These are all good questions to ask.

The Revisability Paradox

Long-time readers will be familiar with “learning objects” and the “reusability paradox.” If you’ve been working in educational technology since the 1990s, you might want to skip the first section below. Or you may find it a sentimental walk down memory lane.

Learning objects and the reusability paradox

A learning object is “any digital resource that can be reused to support learning” (Wiley, 2000), and the goal of the learning objects movement was to design learning materials that were sufficiently small and self-contained as to be easily reused across many different learning contexts. Remember the joy of digging into a bin of Legos, pulling out random pieces and assembling them into whatever your heart fancied? This was the promise of learning objects, which were compared to Legos in almost every conference presentation and journal article on the topic.

The reusability paradox describes a difficulty at the heart of the learning objects idea. Here’s how I described it in the late 1990s:

1. The “bigger” a learning object is, the more (and the more easily) a learner can learn from it. For example, there’s only so much you can learn by studying a single photograph of a mountain (an image is a “small” learning object). On the other hand, you can learn quite a lot from a chapter on mountain formation, with multiple images, animations, and explanatory text (a chapter is a “large” learning object).

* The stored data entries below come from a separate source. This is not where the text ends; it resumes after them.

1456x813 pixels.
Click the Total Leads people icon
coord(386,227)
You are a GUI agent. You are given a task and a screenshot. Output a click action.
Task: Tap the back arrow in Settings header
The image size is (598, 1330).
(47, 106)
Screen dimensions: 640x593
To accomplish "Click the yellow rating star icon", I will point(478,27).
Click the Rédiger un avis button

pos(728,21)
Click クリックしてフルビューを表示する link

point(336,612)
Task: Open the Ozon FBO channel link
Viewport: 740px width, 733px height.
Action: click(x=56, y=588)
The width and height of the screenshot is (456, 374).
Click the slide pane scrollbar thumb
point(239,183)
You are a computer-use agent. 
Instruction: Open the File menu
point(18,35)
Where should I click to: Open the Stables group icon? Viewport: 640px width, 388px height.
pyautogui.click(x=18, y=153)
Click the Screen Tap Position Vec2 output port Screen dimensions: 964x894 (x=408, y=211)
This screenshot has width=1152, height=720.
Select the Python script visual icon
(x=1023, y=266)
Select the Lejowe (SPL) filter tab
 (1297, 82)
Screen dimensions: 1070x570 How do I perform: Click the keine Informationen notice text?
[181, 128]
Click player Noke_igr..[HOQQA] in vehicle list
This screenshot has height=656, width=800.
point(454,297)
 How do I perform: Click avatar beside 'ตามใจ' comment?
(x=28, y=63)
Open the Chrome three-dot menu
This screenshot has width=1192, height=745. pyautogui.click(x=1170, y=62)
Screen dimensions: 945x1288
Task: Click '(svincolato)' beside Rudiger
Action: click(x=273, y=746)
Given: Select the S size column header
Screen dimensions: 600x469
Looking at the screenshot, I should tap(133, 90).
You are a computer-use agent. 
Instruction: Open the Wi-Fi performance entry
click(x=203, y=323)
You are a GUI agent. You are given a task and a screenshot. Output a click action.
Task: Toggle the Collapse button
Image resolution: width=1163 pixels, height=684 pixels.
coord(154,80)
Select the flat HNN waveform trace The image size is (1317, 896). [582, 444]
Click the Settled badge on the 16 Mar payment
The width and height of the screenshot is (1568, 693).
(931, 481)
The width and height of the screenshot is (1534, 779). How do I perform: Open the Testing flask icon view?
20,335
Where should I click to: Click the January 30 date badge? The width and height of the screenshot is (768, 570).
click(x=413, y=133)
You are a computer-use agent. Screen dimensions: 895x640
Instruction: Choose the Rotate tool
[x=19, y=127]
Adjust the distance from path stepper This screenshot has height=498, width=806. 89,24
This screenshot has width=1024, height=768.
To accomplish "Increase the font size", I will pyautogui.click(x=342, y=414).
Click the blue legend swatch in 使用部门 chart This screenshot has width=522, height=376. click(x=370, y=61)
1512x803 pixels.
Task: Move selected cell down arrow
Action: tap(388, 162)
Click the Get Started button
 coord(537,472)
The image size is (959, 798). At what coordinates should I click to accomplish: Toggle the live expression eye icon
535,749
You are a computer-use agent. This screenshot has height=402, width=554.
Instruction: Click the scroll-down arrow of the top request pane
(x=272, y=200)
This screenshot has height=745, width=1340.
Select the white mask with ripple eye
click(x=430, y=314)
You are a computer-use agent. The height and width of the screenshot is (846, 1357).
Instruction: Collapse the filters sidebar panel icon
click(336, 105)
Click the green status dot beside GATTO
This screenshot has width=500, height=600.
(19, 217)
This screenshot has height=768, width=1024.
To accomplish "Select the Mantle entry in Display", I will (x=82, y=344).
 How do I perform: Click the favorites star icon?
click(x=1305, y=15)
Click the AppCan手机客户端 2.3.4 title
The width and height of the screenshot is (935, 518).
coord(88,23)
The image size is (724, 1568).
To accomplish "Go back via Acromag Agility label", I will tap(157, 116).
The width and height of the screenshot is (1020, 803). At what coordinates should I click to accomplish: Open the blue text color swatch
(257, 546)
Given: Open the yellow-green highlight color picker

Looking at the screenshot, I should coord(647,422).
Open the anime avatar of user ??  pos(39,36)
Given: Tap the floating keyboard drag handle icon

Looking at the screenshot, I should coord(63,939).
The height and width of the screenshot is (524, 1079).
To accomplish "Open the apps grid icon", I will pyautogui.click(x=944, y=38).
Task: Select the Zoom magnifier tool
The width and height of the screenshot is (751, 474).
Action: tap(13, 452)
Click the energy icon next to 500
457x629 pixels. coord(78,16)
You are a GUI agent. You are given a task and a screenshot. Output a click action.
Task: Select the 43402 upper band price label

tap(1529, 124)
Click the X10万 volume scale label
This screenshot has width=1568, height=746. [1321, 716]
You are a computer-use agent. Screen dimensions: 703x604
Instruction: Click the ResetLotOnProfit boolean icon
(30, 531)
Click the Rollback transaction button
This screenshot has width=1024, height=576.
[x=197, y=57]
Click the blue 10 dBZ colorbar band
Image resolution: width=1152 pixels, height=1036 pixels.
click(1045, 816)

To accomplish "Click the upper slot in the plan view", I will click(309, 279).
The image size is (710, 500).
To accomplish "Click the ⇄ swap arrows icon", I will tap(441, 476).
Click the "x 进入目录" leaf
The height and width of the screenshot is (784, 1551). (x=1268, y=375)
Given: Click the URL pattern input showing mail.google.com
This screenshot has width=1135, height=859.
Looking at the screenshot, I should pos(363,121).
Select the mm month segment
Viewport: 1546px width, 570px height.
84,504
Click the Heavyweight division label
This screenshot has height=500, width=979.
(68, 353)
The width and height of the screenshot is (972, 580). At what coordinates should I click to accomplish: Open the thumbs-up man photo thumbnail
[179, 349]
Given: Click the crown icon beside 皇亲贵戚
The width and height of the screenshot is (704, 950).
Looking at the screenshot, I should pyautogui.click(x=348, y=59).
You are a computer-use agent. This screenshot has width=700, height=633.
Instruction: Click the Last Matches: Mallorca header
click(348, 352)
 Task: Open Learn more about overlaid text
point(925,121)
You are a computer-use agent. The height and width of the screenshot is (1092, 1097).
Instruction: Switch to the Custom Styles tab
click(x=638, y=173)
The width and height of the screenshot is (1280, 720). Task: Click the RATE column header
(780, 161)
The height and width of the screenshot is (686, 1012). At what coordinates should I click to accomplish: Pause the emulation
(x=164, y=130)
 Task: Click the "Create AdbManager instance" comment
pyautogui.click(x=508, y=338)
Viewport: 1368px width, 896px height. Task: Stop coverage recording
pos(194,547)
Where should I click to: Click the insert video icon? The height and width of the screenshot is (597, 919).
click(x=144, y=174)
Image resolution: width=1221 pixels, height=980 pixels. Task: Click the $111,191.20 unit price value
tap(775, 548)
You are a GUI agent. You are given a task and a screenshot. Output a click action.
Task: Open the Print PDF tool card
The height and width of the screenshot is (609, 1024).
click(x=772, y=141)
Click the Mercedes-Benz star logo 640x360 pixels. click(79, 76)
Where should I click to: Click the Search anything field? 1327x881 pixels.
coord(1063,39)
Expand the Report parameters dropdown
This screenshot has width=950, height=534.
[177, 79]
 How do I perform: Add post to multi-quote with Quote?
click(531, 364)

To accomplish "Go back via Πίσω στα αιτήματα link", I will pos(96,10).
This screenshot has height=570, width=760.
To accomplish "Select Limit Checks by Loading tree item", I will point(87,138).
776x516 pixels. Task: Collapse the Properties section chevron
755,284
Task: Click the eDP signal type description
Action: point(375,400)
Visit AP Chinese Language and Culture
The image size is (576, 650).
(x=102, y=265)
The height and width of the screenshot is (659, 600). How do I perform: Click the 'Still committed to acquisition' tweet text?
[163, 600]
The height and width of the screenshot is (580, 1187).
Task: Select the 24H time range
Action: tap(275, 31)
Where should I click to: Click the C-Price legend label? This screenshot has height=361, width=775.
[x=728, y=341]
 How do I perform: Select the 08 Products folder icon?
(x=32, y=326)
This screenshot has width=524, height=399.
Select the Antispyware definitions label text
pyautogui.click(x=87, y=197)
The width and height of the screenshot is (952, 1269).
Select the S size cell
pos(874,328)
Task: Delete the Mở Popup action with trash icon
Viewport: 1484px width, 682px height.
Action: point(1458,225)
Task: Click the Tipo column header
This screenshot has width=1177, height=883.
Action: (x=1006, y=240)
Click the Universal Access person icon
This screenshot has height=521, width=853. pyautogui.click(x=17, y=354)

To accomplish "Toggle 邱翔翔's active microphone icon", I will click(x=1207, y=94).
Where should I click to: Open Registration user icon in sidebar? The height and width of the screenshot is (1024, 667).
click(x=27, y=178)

2. The “bigger” a learning object is, the fewer places it can be reused. For example, a single image of a mountain can be placed into a wide range of learning materials (e.g., it could be embedded in chapters about geography, history, photography, etc.). On the other hand, there are only so many places you can reuse an entire chapter on mountain formation.

To state it briefly, there is an inverse relationship between reusability and pedagogical effectiveness.

Because pedagogical effectiveness and potential for reuse are completely at odds with one another, the designer of learning objects faces a difficult choice. They can either (1) design smaller objects that are easier to reuse but require significantly more effort and assembly on the part of the instructor before they are useful for learning, or (2) design larger objects that more effectively support learning but have limited potential for reuse.

(If you’ve ever thought my writing was insufferably pedantic before, I promise you ain’t seen nothin’ yet. Try this detailed elucidation of the reusability paradox from 2002.)

The modern reader will no doubt scratch their head and ask, “why not just start with a larger, more useful learning object and adapt it to meet your needs?” The answer, of course, is that in the late 90s and early 00s the open content movement was only just beginning. We didn’t have the 5Rs back then. The book on learning objects I linked to above was published under the Open Publication License because Creative Commons didn’t even exist yet. The universal (and universally true) assumption was that learning objects were traditionally copyrighted, meaning you had to reuse them exactly as you found them (just like Legos).

OER and the Revisability Paradox

That bit of history prepares us to discuss open educational resources (OER) and the revisability paradox.

Open educational resources are teaching, learning, and research materials that are either (1) in the public domain or (2) licensed in a manner that provides everyone with free and perpetual permission to engage in the 5R activities. I don’t believe readers of this blog need much additional context about OER.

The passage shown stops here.